I seriously need to get my life back in order. Today sucks. Again.

But you know what the problem is? I like the highs of life. The high that is so high that it leads to the lowest of lows. And this change could happen in all of 5 seconds. So right now I'm thinking, is this high actually worth it? Worth suffering for later? (Oh, and no, I'm not talking about drugs.)

It so sucks when you want to do something, and you set your mind to it. But when the time comes, you can't actually do it. And then you fall in this mild state of depression, and find comfort in things you're not supposed to do.
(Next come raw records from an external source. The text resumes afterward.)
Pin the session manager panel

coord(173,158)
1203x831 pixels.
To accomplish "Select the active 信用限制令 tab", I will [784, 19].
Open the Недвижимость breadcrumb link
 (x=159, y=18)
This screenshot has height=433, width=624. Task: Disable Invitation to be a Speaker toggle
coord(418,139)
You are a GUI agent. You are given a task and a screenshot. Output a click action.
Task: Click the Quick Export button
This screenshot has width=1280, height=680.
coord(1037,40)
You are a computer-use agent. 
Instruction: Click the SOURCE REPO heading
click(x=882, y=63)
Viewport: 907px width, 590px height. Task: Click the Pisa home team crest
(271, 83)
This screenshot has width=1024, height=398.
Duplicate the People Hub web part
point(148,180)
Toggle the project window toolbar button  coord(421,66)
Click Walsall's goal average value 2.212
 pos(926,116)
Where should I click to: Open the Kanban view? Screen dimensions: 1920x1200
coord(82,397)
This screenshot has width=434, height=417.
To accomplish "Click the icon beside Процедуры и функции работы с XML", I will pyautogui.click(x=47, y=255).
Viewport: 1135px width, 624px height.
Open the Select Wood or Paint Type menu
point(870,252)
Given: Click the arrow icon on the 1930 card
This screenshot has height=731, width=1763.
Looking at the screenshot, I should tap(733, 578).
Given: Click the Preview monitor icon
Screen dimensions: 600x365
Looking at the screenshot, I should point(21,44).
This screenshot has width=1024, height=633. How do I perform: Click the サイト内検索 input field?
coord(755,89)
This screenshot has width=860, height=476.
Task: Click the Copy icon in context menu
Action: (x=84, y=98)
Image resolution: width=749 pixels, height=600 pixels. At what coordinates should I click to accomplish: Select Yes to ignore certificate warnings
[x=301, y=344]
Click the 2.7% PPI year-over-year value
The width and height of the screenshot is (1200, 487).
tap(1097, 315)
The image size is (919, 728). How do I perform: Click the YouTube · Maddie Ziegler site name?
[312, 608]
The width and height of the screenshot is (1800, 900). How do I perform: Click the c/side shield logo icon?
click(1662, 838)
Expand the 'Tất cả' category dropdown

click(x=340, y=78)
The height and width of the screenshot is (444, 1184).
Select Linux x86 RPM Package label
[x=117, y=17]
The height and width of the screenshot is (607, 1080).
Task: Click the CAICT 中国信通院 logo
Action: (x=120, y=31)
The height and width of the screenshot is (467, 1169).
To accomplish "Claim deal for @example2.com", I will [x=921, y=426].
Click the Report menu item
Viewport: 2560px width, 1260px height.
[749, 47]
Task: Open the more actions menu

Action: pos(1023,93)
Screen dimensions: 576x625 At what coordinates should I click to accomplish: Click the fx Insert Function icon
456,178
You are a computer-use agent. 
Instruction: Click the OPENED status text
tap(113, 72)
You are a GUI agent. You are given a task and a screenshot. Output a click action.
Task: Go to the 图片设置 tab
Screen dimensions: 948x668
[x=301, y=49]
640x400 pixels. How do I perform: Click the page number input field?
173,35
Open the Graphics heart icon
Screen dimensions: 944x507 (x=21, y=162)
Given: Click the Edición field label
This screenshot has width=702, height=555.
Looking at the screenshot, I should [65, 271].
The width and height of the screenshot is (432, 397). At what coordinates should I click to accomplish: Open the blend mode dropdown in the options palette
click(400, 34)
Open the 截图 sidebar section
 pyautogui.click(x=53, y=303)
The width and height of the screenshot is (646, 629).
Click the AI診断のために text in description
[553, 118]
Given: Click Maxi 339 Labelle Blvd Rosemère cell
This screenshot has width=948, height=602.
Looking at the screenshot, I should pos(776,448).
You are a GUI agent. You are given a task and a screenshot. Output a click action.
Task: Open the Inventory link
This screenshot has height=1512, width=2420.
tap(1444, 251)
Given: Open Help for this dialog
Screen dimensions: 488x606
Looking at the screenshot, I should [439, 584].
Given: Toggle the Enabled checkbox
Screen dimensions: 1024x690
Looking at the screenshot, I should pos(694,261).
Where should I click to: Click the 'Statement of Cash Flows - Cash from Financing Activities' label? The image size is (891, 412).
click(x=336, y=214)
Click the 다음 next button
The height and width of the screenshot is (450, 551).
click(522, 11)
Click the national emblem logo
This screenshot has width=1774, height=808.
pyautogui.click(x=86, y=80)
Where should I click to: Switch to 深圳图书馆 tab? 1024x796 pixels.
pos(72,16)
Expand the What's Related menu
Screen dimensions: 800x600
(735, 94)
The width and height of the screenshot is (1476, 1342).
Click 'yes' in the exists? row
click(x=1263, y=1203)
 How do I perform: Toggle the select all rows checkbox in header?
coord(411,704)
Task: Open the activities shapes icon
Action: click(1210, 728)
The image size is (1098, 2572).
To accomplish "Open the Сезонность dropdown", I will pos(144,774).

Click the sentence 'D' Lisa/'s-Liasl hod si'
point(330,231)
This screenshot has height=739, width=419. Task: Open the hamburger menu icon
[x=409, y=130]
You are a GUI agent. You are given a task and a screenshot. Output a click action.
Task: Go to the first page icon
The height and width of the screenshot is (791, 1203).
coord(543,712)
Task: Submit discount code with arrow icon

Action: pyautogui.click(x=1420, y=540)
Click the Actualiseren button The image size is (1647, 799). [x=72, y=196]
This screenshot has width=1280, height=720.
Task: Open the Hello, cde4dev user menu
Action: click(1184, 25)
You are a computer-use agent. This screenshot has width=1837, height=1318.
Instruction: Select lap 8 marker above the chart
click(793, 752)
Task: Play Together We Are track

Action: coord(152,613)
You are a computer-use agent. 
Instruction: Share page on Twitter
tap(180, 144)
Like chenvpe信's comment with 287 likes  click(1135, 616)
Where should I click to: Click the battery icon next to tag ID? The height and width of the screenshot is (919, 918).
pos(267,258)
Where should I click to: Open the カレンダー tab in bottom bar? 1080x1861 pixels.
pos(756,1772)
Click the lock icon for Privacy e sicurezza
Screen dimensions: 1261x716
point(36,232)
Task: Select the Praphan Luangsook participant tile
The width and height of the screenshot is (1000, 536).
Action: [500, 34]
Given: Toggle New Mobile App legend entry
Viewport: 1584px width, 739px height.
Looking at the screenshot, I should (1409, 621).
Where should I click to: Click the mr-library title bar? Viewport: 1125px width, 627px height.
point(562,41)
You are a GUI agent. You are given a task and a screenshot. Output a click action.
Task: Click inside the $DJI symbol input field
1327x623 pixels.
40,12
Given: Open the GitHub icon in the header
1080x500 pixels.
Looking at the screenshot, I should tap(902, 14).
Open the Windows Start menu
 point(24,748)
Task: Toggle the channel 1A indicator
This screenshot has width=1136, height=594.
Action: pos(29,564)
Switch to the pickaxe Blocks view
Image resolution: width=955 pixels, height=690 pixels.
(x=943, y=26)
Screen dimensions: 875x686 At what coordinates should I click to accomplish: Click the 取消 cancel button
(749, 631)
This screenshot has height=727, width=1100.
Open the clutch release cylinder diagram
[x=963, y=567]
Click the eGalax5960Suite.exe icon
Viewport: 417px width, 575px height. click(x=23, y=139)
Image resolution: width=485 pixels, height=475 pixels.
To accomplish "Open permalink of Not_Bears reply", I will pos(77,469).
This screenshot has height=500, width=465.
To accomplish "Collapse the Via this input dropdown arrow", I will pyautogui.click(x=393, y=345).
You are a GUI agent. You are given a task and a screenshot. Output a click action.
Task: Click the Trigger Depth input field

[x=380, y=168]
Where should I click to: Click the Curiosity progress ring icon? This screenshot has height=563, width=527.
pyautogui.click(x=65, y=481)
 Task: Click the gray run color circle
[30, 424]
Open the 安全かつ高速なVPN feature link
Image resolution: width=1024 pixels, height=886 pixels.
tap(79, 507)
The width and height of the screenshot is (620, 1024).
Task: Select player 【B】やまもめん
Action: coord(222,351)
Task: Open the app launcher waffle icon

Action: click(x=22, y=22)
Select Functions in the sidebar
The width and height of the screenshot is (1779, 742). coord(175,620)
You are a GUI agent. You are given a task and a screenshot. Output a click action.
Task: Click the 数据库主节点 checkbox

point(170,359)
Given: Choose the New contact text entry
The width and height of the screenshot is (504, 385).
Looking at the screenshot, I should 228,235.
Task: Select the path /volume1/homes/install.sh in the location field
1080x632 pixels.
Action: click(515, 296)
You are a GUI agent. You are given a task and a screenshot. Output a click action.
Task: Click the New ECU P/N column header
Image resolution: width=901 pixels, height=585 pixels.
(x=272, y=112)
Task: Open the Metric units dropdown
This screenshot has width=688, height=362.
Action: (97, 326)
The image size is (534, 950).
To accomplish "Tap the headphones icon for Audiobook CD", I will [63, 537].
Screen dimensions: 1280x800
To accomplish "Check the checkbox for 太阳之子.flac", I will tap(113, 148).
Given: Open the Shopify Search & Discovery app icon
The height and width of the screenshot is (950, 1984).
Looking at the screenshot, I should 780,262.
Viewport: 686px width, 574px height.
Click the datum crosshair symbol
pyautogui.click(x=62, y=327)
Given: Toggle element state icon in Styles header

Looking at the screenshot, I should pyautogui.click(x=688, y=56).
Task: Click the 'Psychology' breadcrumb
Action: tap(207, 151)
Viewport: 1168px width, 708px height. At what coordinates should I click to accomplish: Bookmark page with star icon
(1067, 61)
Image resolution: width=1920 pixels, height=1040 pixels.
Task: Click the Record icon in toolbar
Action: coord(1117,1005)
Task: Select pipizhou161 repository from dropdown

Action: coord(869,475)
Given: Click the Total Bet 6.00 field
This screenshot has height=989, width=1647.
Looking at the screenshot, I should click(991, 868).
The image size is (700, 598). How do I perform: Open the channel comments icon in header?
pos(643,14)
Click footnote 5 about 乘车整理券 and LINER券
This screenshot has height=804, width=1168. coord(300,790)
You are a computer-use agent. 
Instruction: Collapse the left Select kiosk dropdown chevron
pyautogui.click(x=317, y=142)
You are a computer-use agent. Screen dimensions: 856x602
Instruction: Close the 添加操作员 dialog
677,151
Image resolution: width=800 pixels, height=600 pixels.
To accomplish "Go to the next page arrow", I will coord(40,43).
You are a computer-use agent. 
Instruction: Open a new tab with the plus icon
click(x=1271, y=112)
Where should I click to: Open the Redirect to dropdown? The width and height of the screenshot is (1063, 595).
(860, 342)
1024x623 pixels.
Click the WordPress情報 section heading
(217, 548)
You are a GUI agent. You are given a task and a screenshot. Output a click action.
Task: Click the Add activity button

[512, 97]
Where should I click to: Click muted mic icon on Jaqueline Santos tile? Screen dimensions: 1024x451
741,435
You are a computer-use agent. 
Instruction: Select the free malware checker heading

Case in point: right now. I want to do my laundry now. Like, I've taught about it. I planned it. I sacrificed gym time for it. And then, guess what? I don't have gold coins. No gold coins! I can't do laundry without gold coins. And now, I've fall into this mild depression state which prevents me from functioning normally. And here I am. Writing a blog post. Instead of doing something more beneficial. Like doing the laundry. Or eat, since I haven't eaten since morning.

This sucks! I can't postpone the laundry another day! It'll just make me more depressed, and have to sacrifice even more gym time. See my point?

OK, I'd better pick my butt off and eat. Or look for those dastardly gold coins. Whatever.

Oh. And he didn't reply my IM. Hello? What is this world coming to?